Last week, while browsing the internet looking for any room here to rent something crazy happened. I suddenly had a thought. I said to myself, I might as well get my own place instead of spending money paying rent! And so, the following day, I talked to an agent and visited the property I find quite promising. After inspection and discussion with the agent, I signed a few papers and paid the downpayment. I left the place, smiling and shaking my head in disbelief. Dang! I said to myself. Here I am again, the impulsive buyer! I just bought a house like I bought a shirt from a shop. Now, I have two house mortgages to pay! LOL! I guess a new car would have to wait for another 3 years. When I told my friends about it, they were all laughing. They couldn’t believe what I’ve done. They told me, when you intend to buy a house, you plan it. And for a lot of people, it takes years of planning, making sure your finances are stable and ready when you make that decision. But it took me only a day to make mine. Anyway, the property is not really that expensive. I have my rent money anyway to pay for its monthly amortization. And its’ not yet my dream house either. That one, I’m really planning for it. I’m looking at building it in Tagaytay or anywhere there is a very nice beachfront. Coz it’s there, in my dream house where I plan to retire.


Bungalow Pod (Perspective)




Model Unit



Photo of the actual property I bought sent to me by my agent.
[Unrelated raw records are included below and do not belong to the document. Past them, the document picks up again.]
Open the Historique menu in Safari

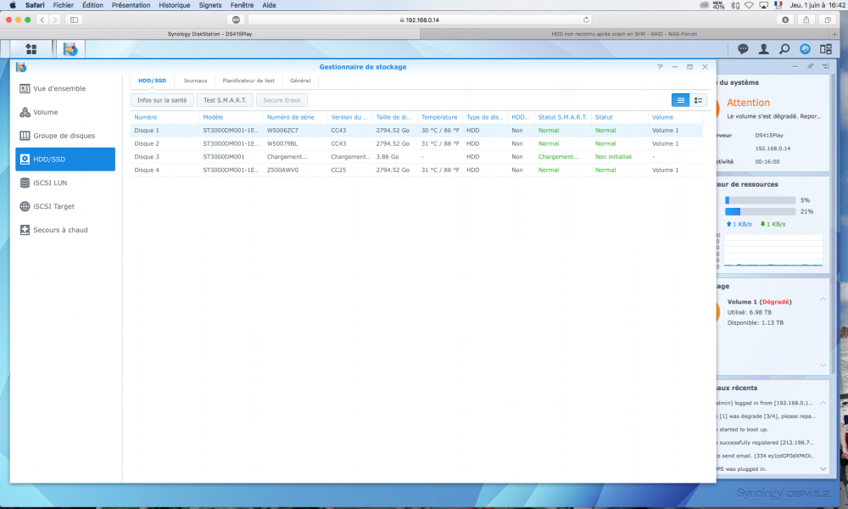click(x=174, y=5)
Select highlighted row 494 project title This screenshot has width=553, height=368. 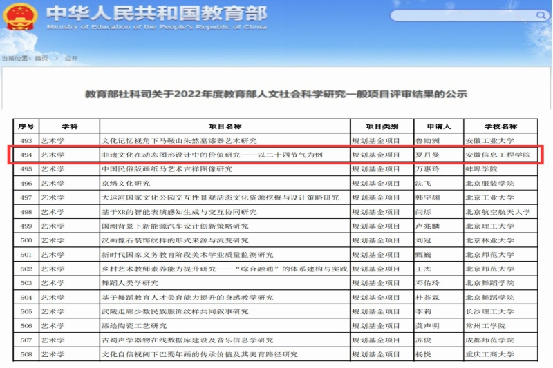(x=212, y=155)
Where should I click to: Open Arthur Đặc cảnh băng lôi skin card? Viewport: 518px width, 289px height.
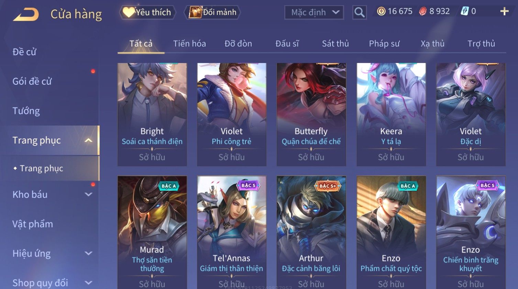pos(311,233)
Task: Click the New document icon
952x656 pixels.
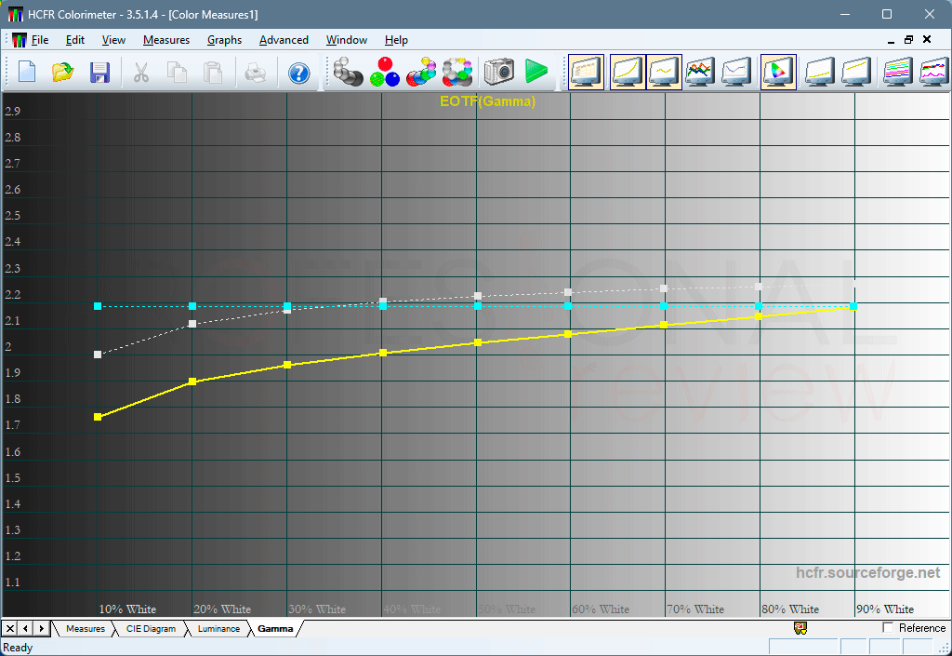Action: point(27,73)
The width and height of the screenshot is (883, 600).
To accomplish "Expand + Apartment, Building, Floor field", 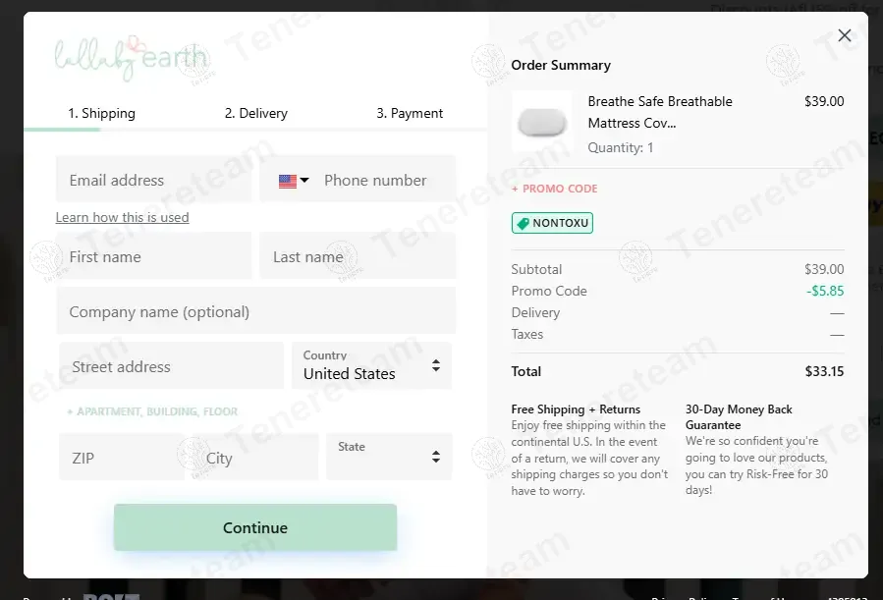I will 152,411.
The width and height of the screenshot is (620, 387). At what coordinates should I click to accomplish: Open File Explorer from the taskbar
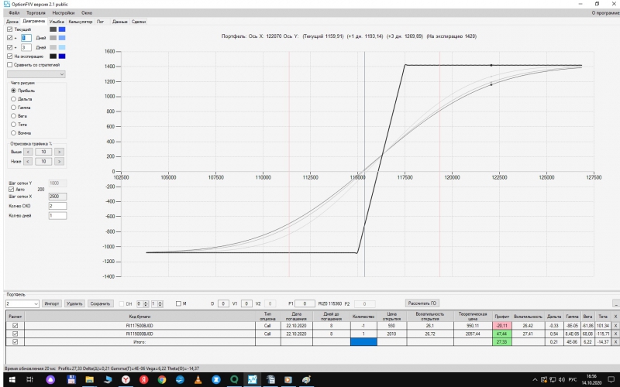89,379
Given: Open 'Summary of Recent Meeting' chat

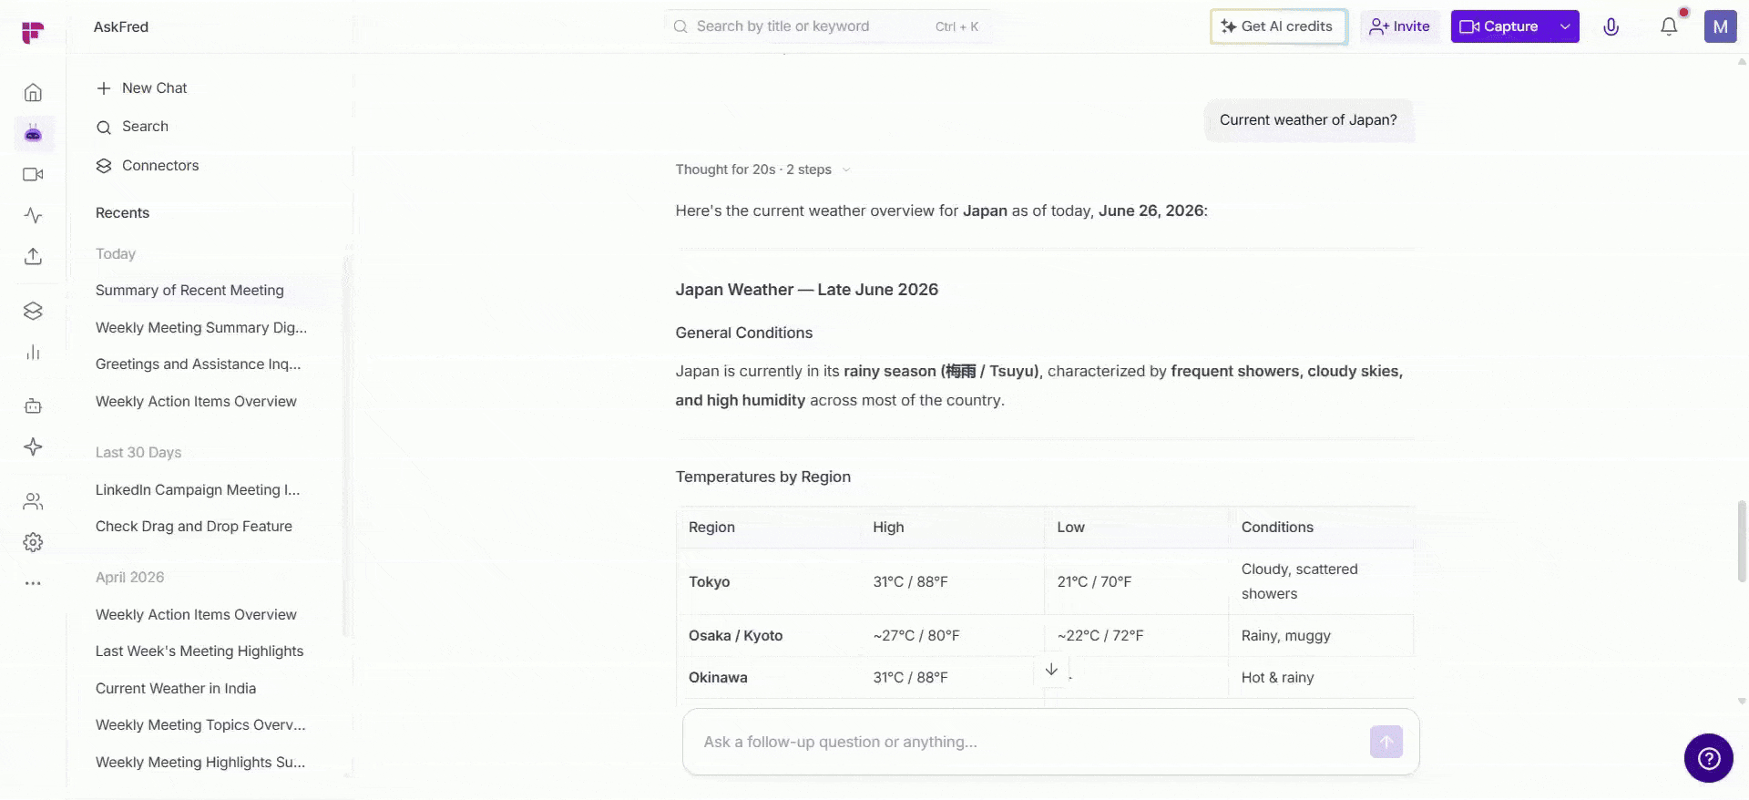Looking at the screenshot, I should coord(189,290).
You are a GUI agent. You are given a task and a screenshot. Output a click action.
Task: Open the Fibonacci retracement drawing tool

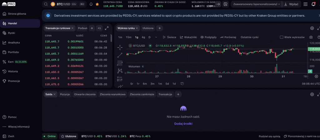(120, 63)
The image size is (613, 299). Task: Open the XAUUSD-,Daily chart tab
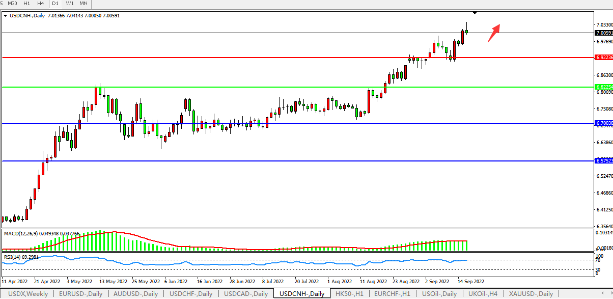click(531, 294)
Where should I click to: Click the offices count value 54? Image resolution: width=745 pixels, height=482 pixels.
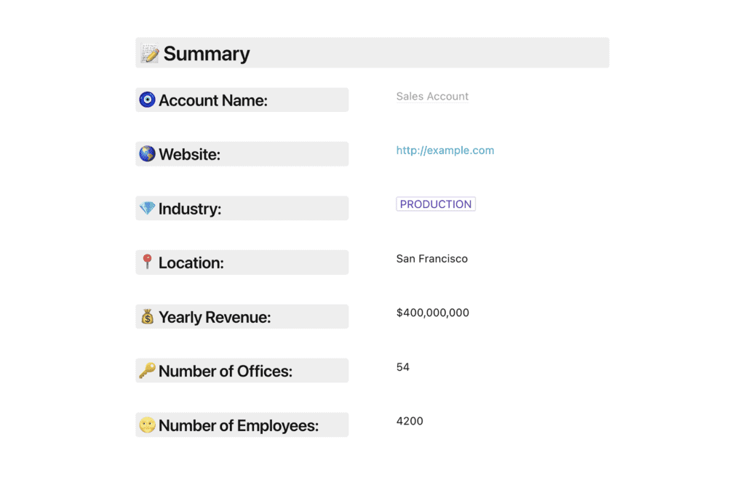(403, 367)
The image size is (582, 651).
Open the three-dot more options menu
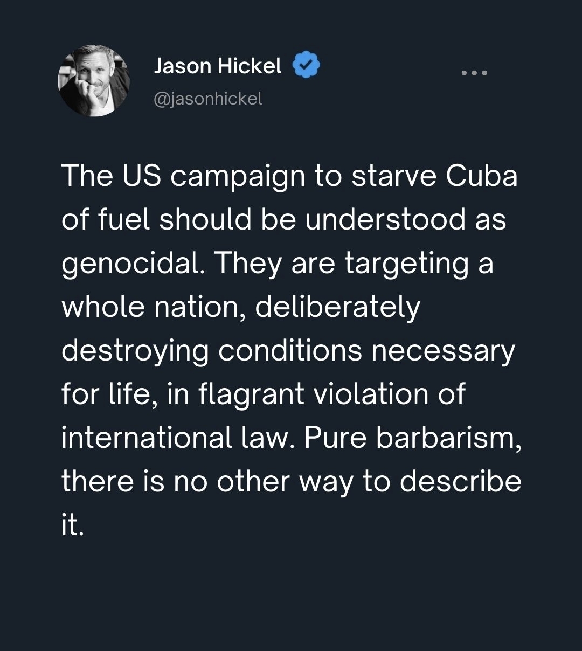(475, 73)
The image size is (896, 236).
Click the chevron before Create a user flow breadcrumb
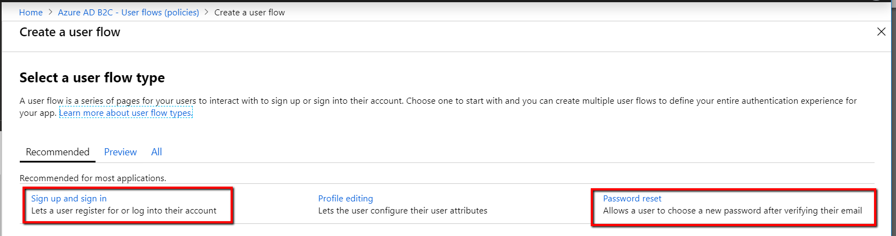point(207,12)
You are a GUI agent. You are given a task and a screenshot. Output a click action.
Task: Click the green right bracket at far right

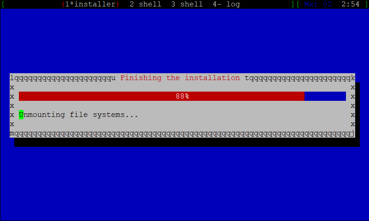tap(367, 4)
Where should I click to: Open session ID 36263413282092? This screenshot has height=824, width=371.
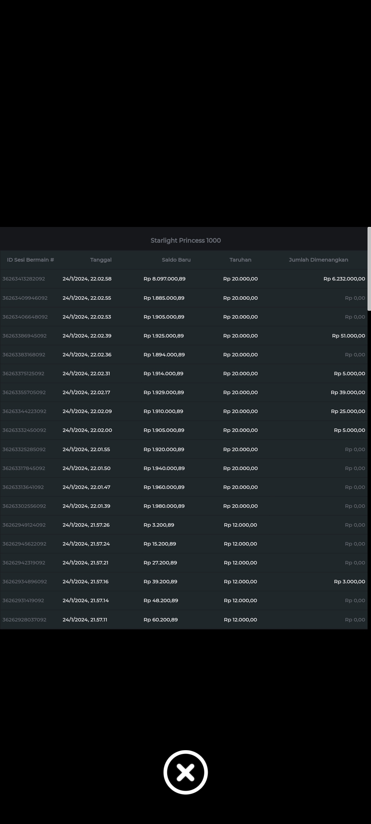[24, 279]
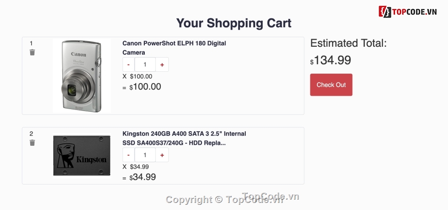Focus the Kingston SSD quantity field
Screen dimensions: 448x210
coord(145,155)
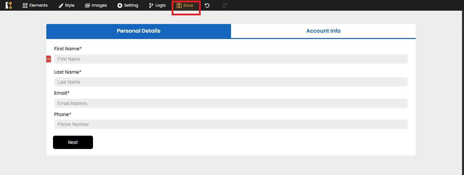The height and width of the screenshot is (175, 464).
Task: Switch to the Personal Details tab
Action: pos(138,31)
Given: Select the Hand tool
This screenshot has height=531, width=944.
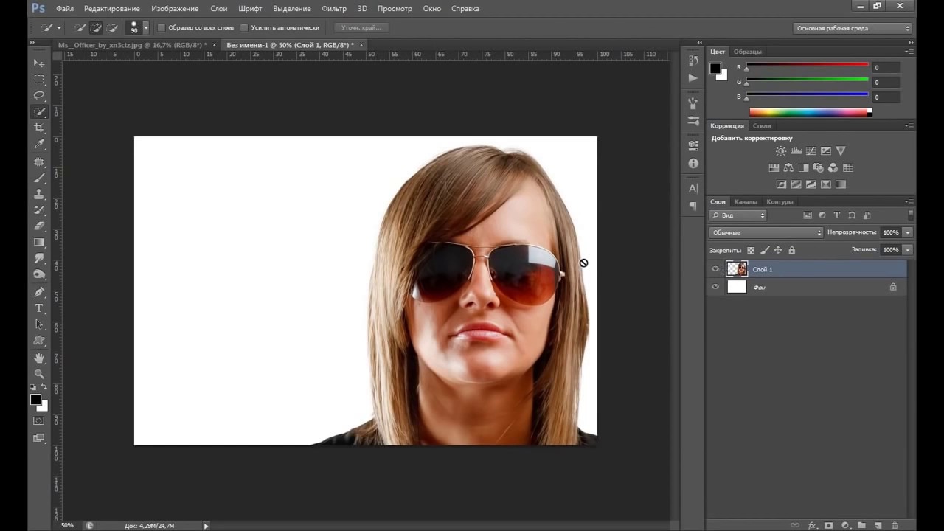Looking at the screenshot, I should (x=39, y=358).
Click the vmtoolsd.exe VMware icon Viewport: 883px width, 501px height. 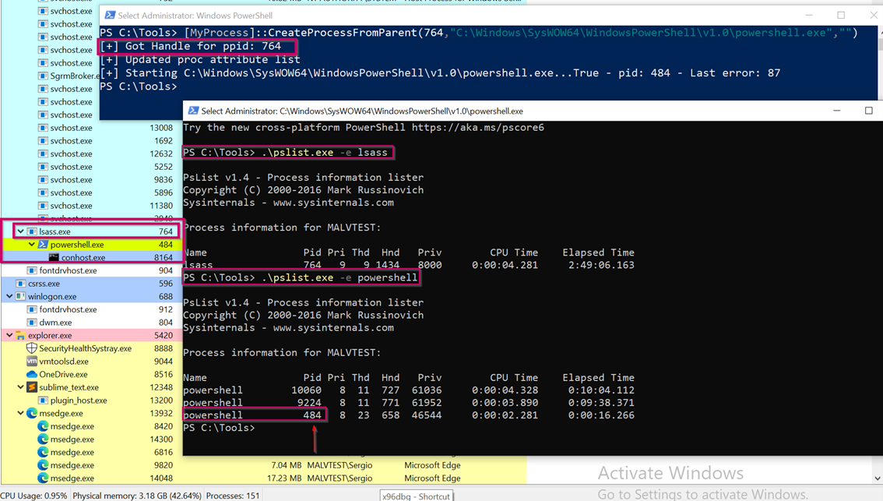[32, 362]
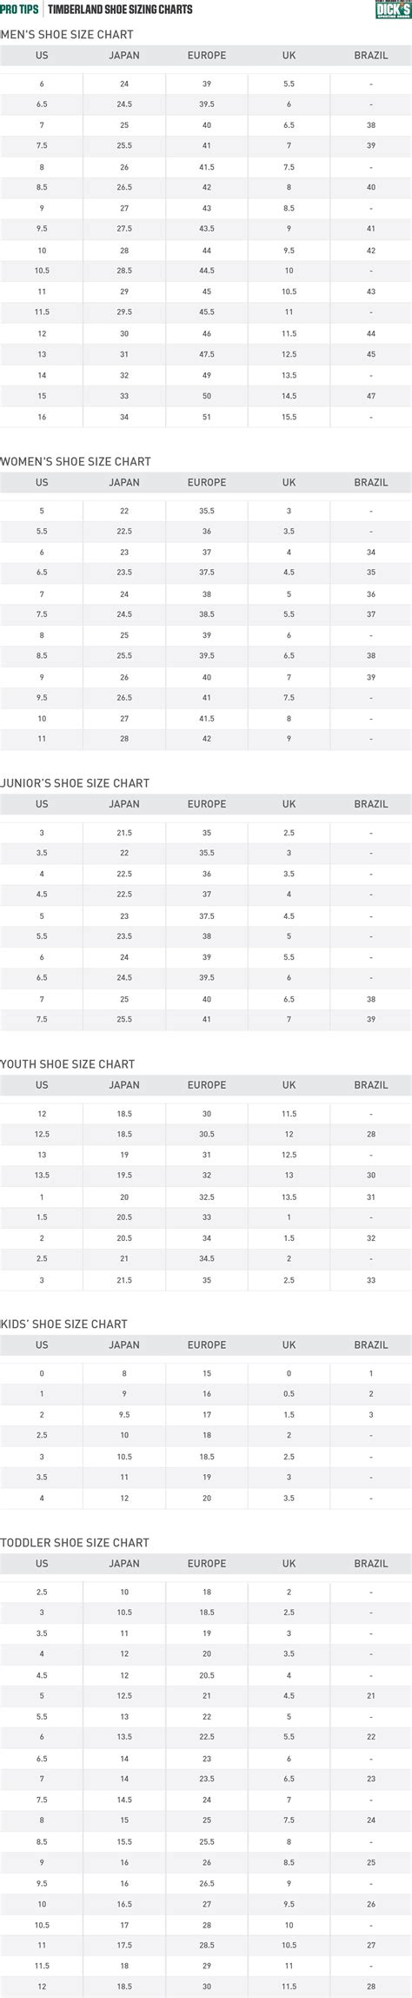Click the JAPAN column header in Men's chart

coord(124,56)
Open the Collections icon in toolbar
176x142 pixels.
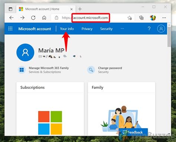[141, 18]
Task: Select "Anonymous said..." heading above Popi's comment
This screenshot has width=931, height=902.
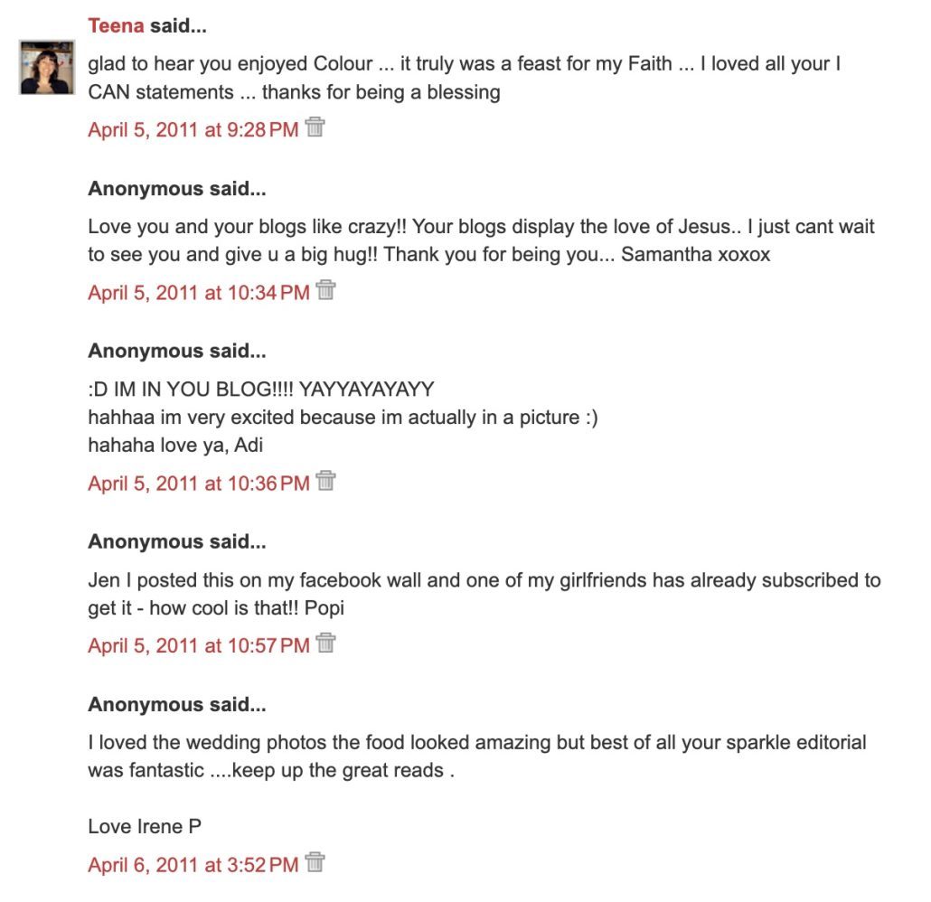Action: pos(177,541)
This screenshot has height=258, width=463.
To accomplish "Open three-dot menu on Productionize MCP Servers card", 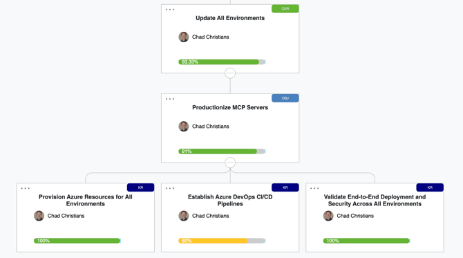I will click(170, 99).
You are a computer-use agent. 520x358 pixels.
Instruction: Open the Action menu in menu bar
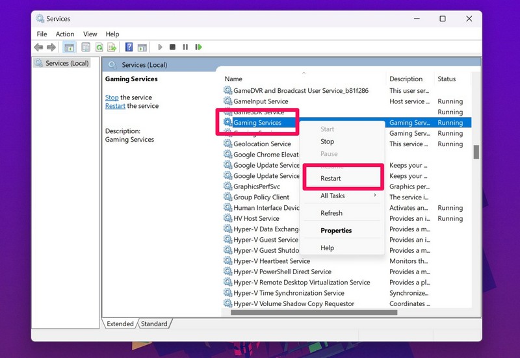65,34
As you can see, the house is under construction. Need to do the actual visit myself. =)



Everything happens for a reason. Sometimes you just have to take things as they come. You assess them but never over analyze. If years ago, I would not have taken some risks, I would not have my own car by now. I would not have my own house in Manila now. Taking risks is what makes life exciting, challenging and at times difficult. But it’s only when we take risks that we achieve greater things. So don’t be afraid! Who would have thought a simple dog problem led me to buying my own house. LOL! Have a great week everyone! Carpe Diem!